• COMPITO 1:
Trascriva senza alcuna modifica la parte del brano su Cicerone e la congiura di Catilina che si apre con le parole contenenti "L'astuto Catilina aveva" e si chiude con "una guerra interna.".
• COMPITO 2:
Elenchi le virtù del popolo romano che, secondo il brano su Cicerone e la congiura di Catilina, gli dei immortali sono i soli in grado di riconoscere.
• COMPITO 3:
Prosegua il brano su Cicerone e la congiura di Catilina dal punto in cui si interrompe.

D'altra parte Cicerone è anche fortemente rattristato, in quanto non ha potuto abbattere, definitivamente, il suo temuto avversario, e pertanto, esprime tutta la sua preoccupazione:

«(...) E se il mio consolato riuscirà, visto che è impossibile farli rinsavire, a eliminarli, prolungherà la vita del nostro stato non già per un breve e imprecisabile periodo di tempo, ma per molti secoli ancora. (...) Per terra e per mare tutti i nemici esterni sono stati, grazie al valore di un solo nostro concittadino, vinti e costretti alla pace; è una guerra
all'interno del nostro paese quella che resta , all'interno si tramano insidie, all'interno è racchiuso il pericolo, all'interno è il nemico dello stato!»[29]

Così, dopo aver informato tutti i cittadini romani della congiura ordita contro la res publica, Cicerone manifesta il timore per la presenza a Roma di numerosi seguaci del congiurato, (che divide in sei categorie): “un'accozzaglia di vecchi disperati”, contadini debosciati” e “agricoltori falliti”.

L'orazione intreccia sapientemente "toni patetici e indignati con altri di più sobria riflessione", come nel passo in cui si passano in rassegna questi gruppi di "spossessati" e "diseredati":[30]

«(...) Vi esporrò dunque, romani, quali categorie di persone forniscono a Catilina codeste sue forze; subito dopo a ciascuna di esse offrirò con la mia parola, se mi sarà possibile, il rimedio di un saggio consiglio. (...) La prima categoria è formata da cittadini che, pure ingolfati in grossi debiti, hanno delle proprietà più grosse ancora, ma sono a esse così svisceratamente attaccati, che è per loro impossibile disfarsi insieme di esse e dei debiti. (...) Ad ogni modo, però, costoro non sono, a mio avviso, assolutamente temibili, dato che c'è la possibilità di farli ricredere, oppure, se persisteranno nel loro atteggiamento, mi danno l'impressione di essere più pronti a imprecare contro lo stato che non a prendere le armi contro di esso».[31]

L'astuto Catilina aveva raggruppato questa cospicua forza militare in Etruria; essa era costituita, principalmente, dalla vecchia aristocrazia e da coloro "che non avevano trovato il giusto assetto con la colonizzazione" durante il governo sillano.[32]

In conclusione, il console si affida agli dei immortali, gli unici in grado di riconoscere la giustizia, l'onore, la temperanza, ovvero “le luminosissime virtù” del popolo romano, contrapposte ai gravi e numerosi vizi di coloro che parteggiano per Catilina, ed espone, poi, la volontà di annientarli definitivamente, in una guerra interna.

• SEZIONE DATI:
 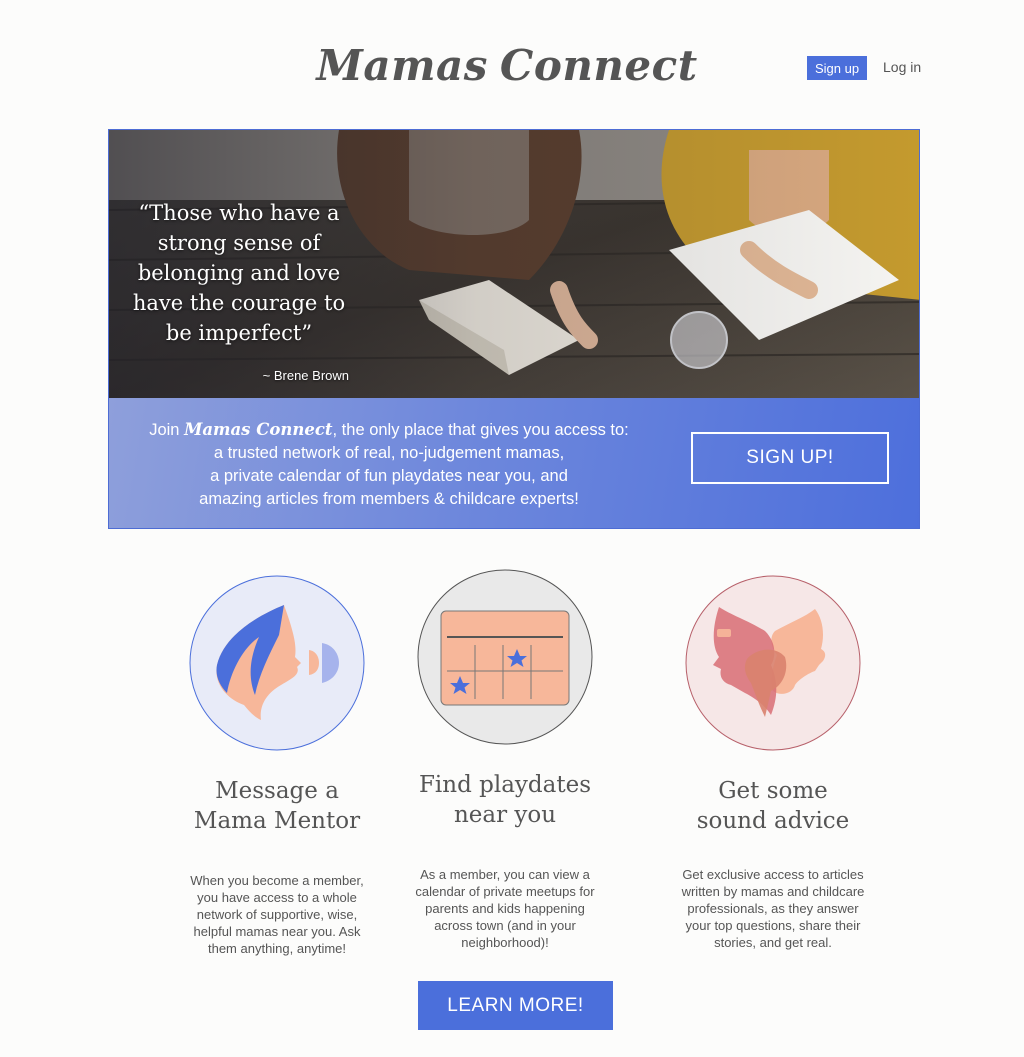 I want to click on logo-word-left: Mamas, so click(x=402, y=65).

• RISPOSTA 1:
L'astuto Catilina aveva raggruppato questa cospicua forza militare in Etruria; essa era costituita, principalmente, dalla vecchia aristocrazia e da coloro "che non avevano trovato il giusto assetto con la colonizzazione" durante il governo sillano.[32]

In conclusione, il console si affida agli dei immortali, gli unici in grado di riconoscere la giustizia, l'onore, la temperanza, ovvero “le luminosissime virtù” del popolo romano, contrapposte ai gravi e numerosi vizi di coloro che parteggiano per Catilina, ed espone, poi, la volontà di annientarli definitivamente, in una guerra interna.

• RISPOSTA 2:
la giustizia, l'onore, la temperanza

• RISPOSTA 3:
Occorre, perciò, ripristinare al più presto quel clima di pax e concordia ordinum a cui Cicerone tanto aspirava.

«(...) E in tutta questa faccenda ci si comporterà in modo che a fatti gravissimi si porrà rimedio provocando il minimo scompiglio, a pericoli gravissimi non proclamando affatto lo stato di emergenza, a una guerra civile e interna, la più crudele e grave che mai si sia avuta a memoria d'uomo, facendo esclusivamente ricorso alla mia opera di comandante supremo in abito civile. Una guerra che sarà in modo tale condotta da me, romani, che, sol che mi sarà dato il modo di farlo, non uno che sia colpevole subirà qui a Roma il castigo che la sua scelleratezza merita».[33]

La terza orazione fu pronunciata nel pomeriggio del 3 dicembre dinanzi al popolo per metterlo al corrente di quanto accaduto durante la seduta senatoria tenutasi lo stesso giorno. In questa orazione Cicerone svela la "trama criminosa"[34] e descrive il modo in cui furono catturati i catilinari.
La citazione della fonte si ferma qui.